1- http://formation. gustaveroussy.fr

CHU

Silence, on tourne !

→ Depuis quelques années, les établissements de santé ont complètement intégré l’outil vidéo dans leur stratégie de communication auprès des patients, mais aussi des soignants. Parfois dotés de cellules audiovisuelles, ils réalisent de petits films qu’ils diffusent sur Internet. Certains assez détaillés pour faire office d’outils de formation des professionnels de santé.

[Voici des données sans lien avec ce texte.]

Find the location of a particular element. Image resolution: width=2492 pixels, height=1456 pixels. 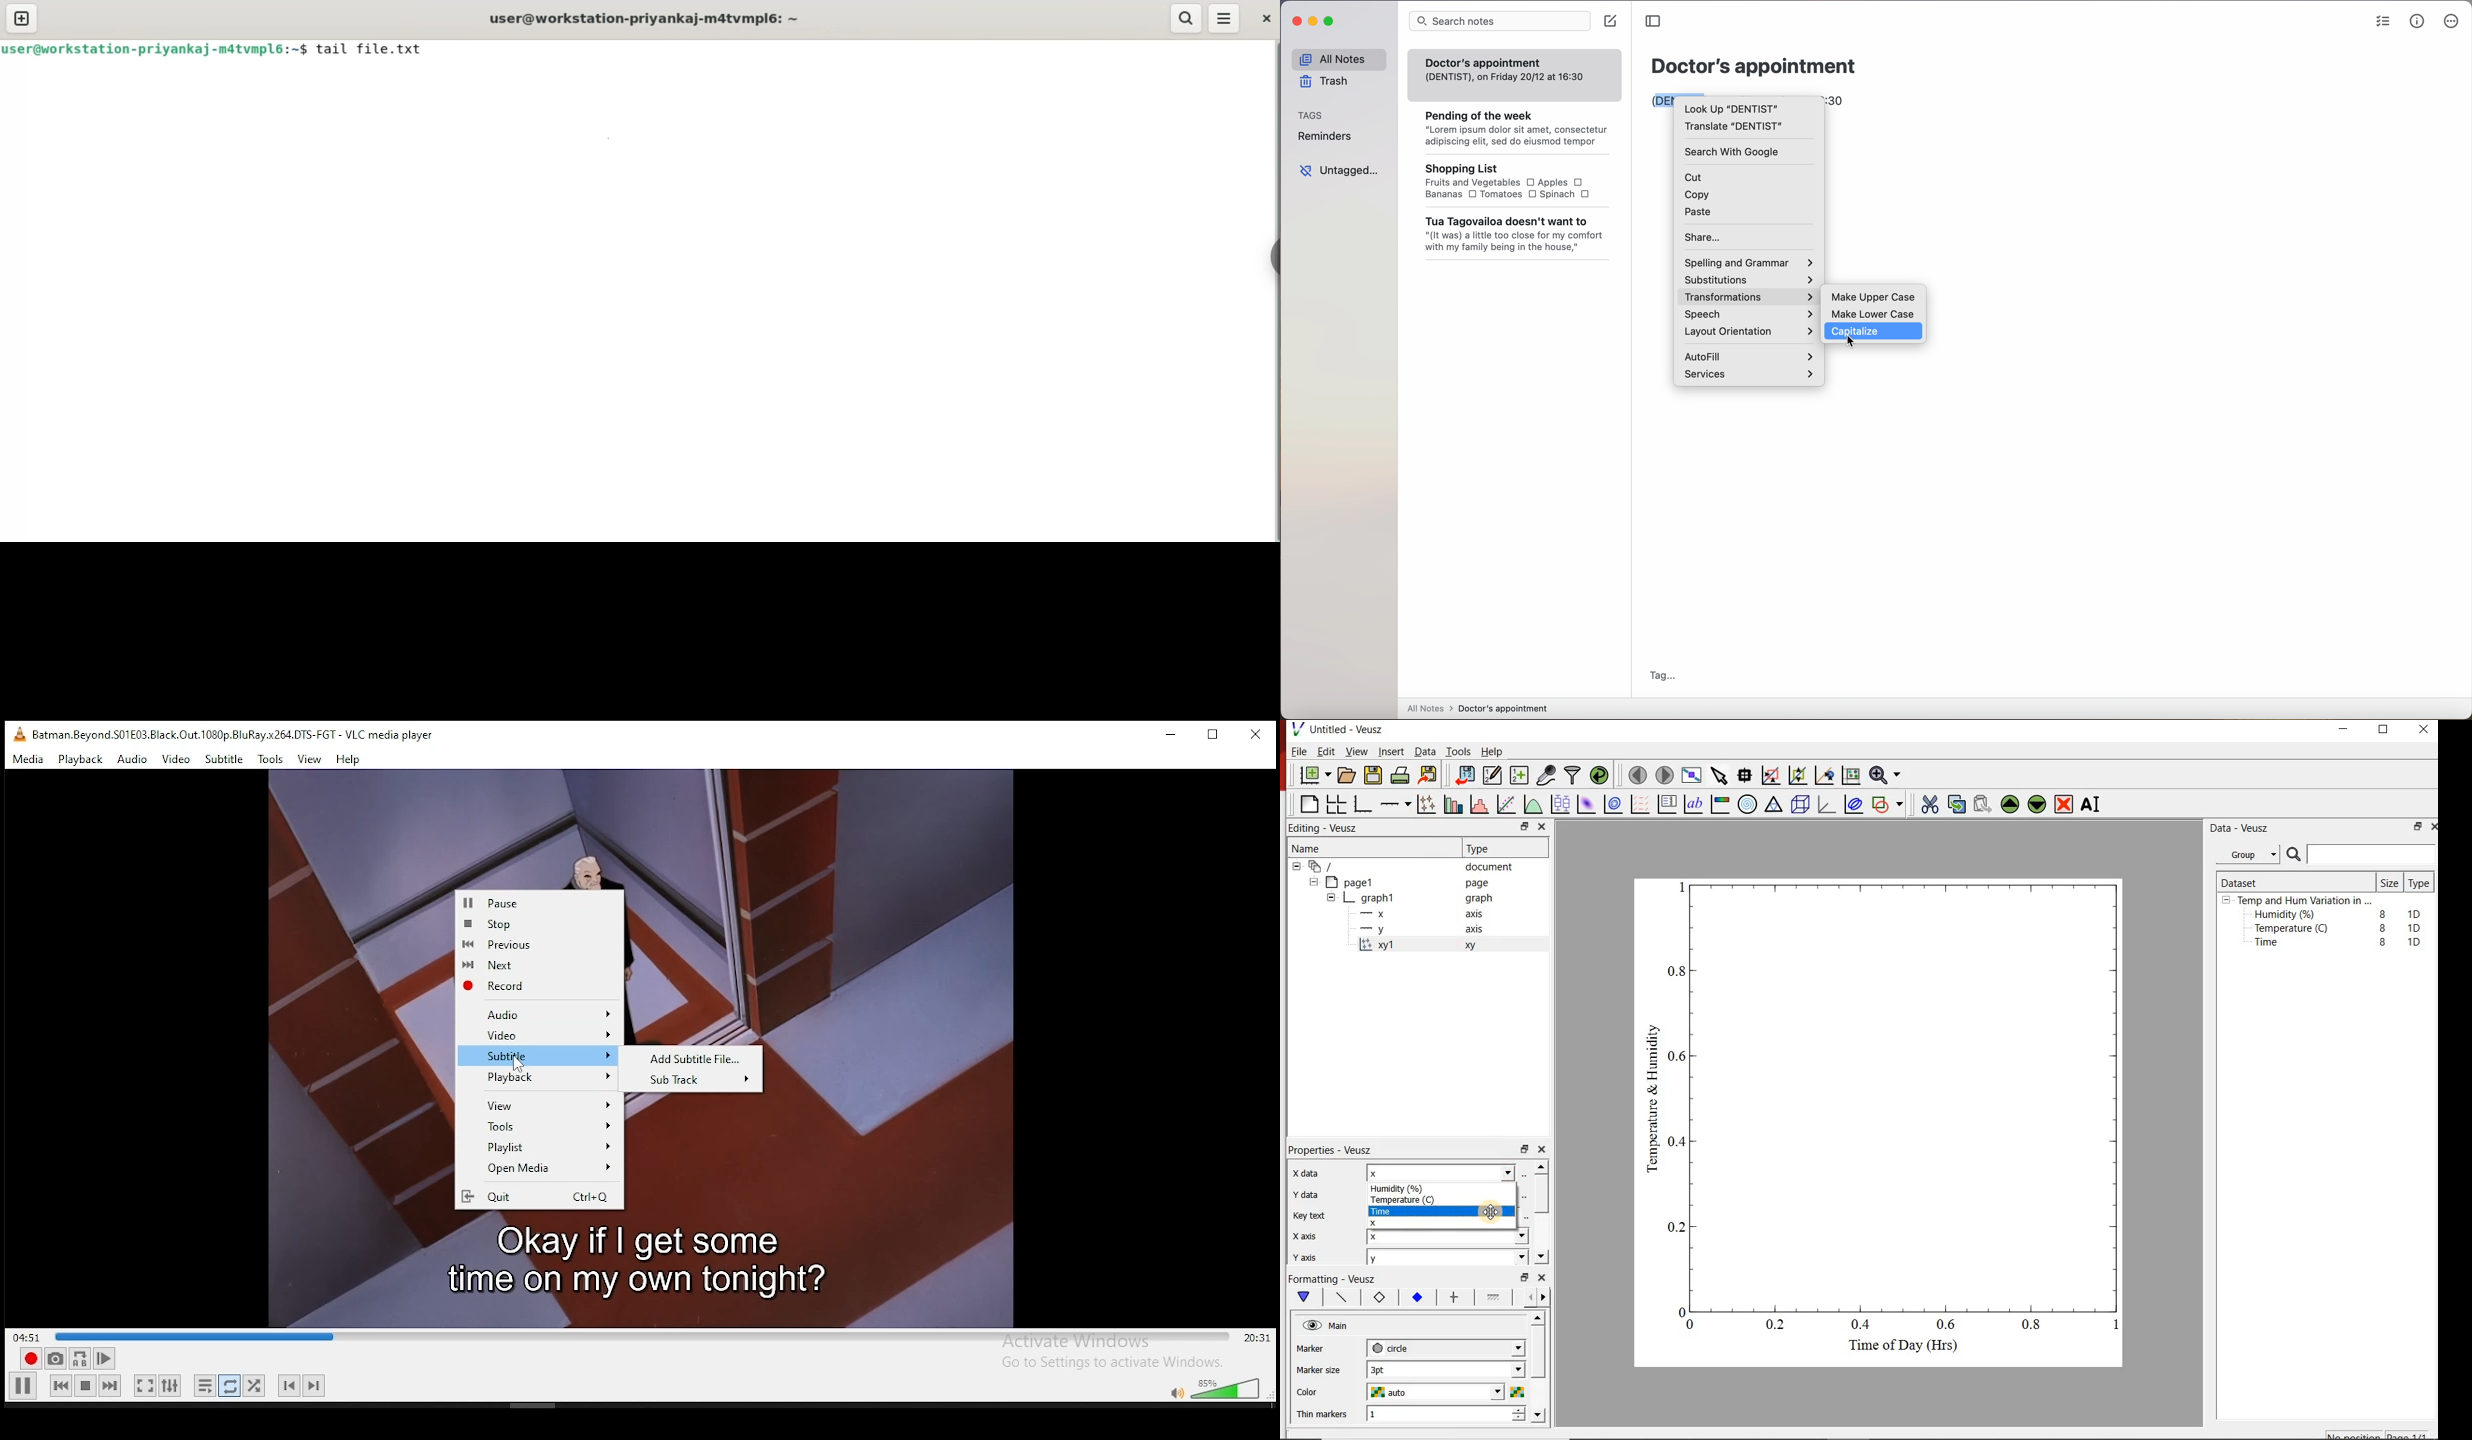

view plot full screen is located at coordinates (1692, 776).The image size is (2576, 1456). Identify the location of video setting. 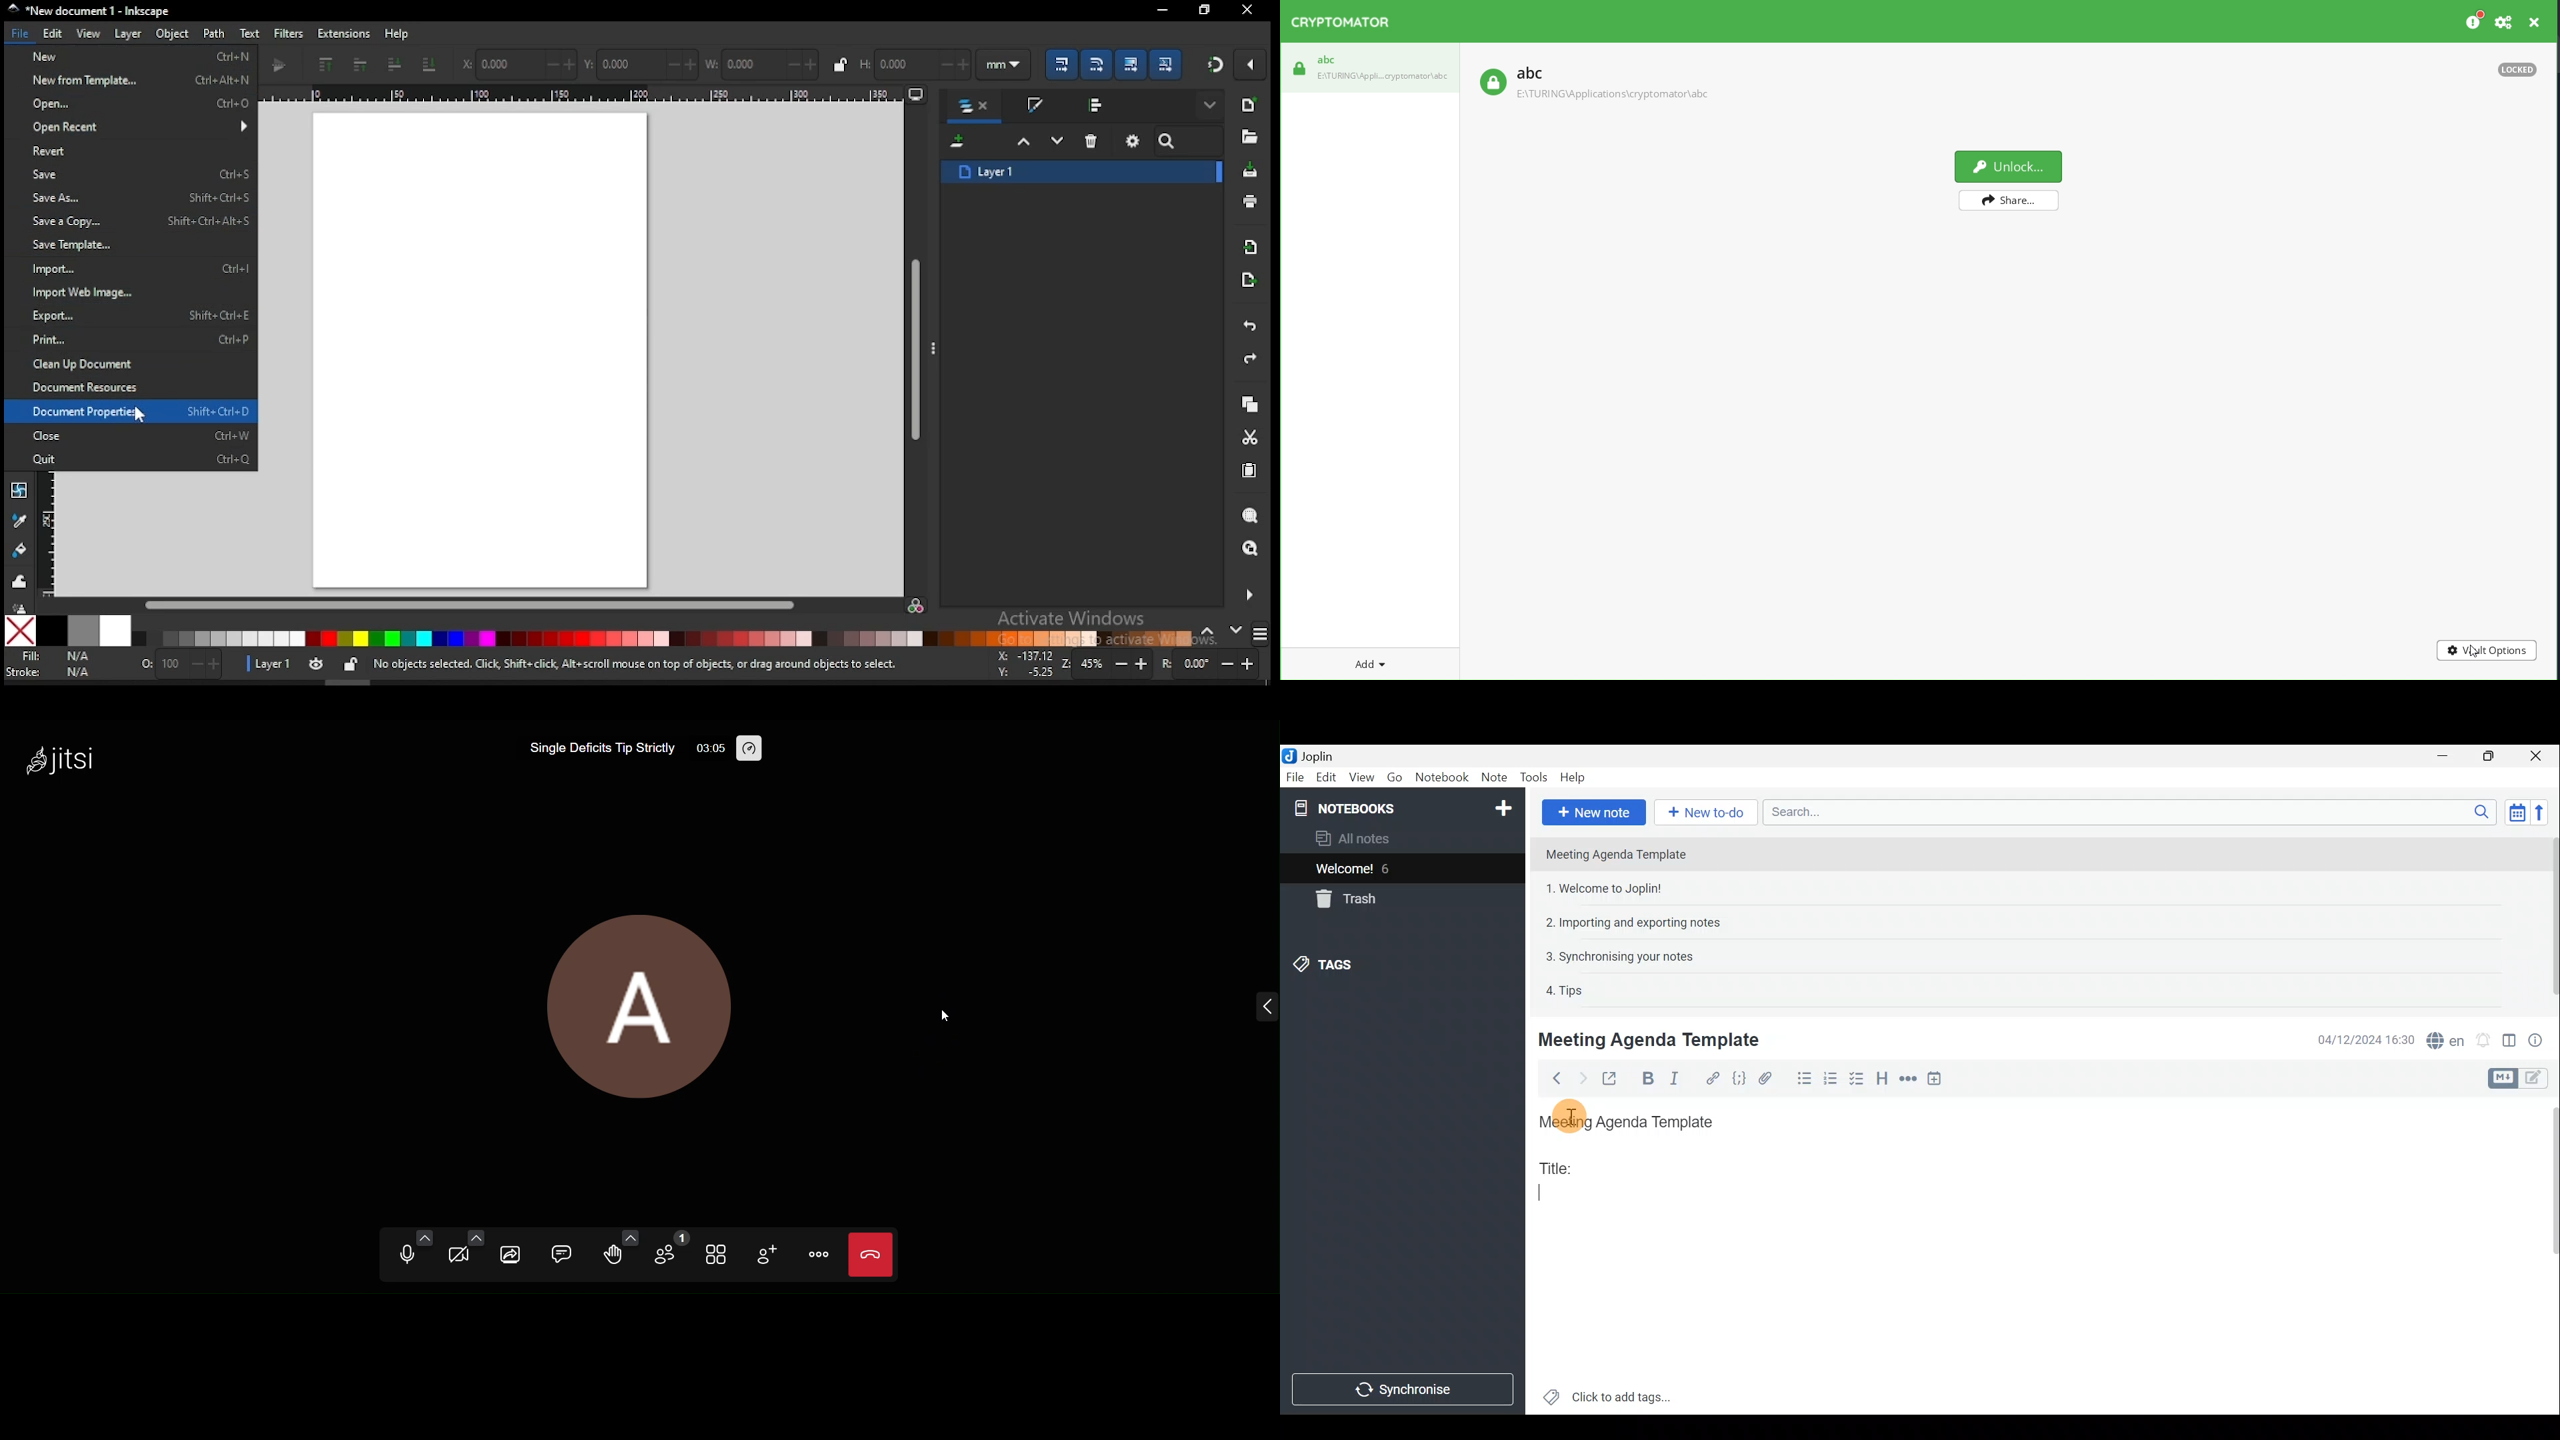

→ Le CHU de Nantes propose ainsi sur sa chaîne YouTube(1) une vingtaine de vidéos. Parmi les plus populaires, des présentations générales et transdisciplinaires telles qu’« Accueil et parcours du prématuré au CHU de Nantes », « Le bloc opératoire », mais aussi plus pointues, comme « Qu’est-ce qu’une biopsie de trophoblaste ? ».

→ Nombre de centres hospitaliers, comme l’AP-HM, Rouen, Angers et bien d’autres disposent ainsi de leur propre chaîne. Pour chaque vidéo, le nombre de vues oscille entre quelques centaines et plusieurs milliers.

→ La chaîne du CHU de Limoges(2) présente même de véritables émissions thématiques, sur des sujets aussi divers que l’autisme, la virologie, la distraction, le cancer du sein… « Les vidéos s’adressent aussi bien aux malades et à leurs proches qu’aux soignants : infirmiers, infirmiers de bloc opératoire, Iade…, assure le CHU. Nous souhaitons informer aussi bien sur les maladies aigües que sur les maladies chroniques et les maladies rares, sur le soin que sur l’enseignement ou la recherche hospitalière. » De petites mises au point thématiques bien utiles pour se rafraîchir la mémoire ou toucher du doigt un nouveau domaine, avant d’envisager une formation plus complète.

1- www.youtube.com/channel/UCEECKOcDP-bvfL4_47YgSm0g

2- www.youtube.com/user/CHUlimoges/videos

ALLER PLUS LOIN

→ Si vous souhaitez suivre un Mooc, attention aux dates d’inscription. Pour ne pas rater le coche, vous pouvez vous rendre directement sur les plates-formes de diffusion ou surveiller les sites Internet des universités ou établissements de santé qui vous intéressent.

→ Il existe également des moteurs de recherche recensant des Mooc en français, classés par thèmes et par dates : sur www.sup-numerique.gouv.fr (suivre http://bit.ly/22P4tIR) ; http://mooc-francophone.com. « Simulation en santé, des principes aux applications », de l’université Sorbonne Paris Cité, est par exemple ouvert jusqu’au 26 juin sur FUN, et la 2e session d’« Initiation à la e-santé », de Formatic santé, dure jusqu’au 27 juin sur la même plate-forme.

→ Certains Mooc sont ouverts en permanence, comme « Ebola, vaincre ensemble ! », de l’université de Genève, sur Coursera.

→ À lire : Guide pratique des Mooc, de Gilles Daïd et Pascal Nguyên, Éd. Eyrolles, 2014. Mooc, Cooc. La formation professionnelle à l’ère du digital, de Lætitia Pfeiffer, Éd. Dunod, 2015.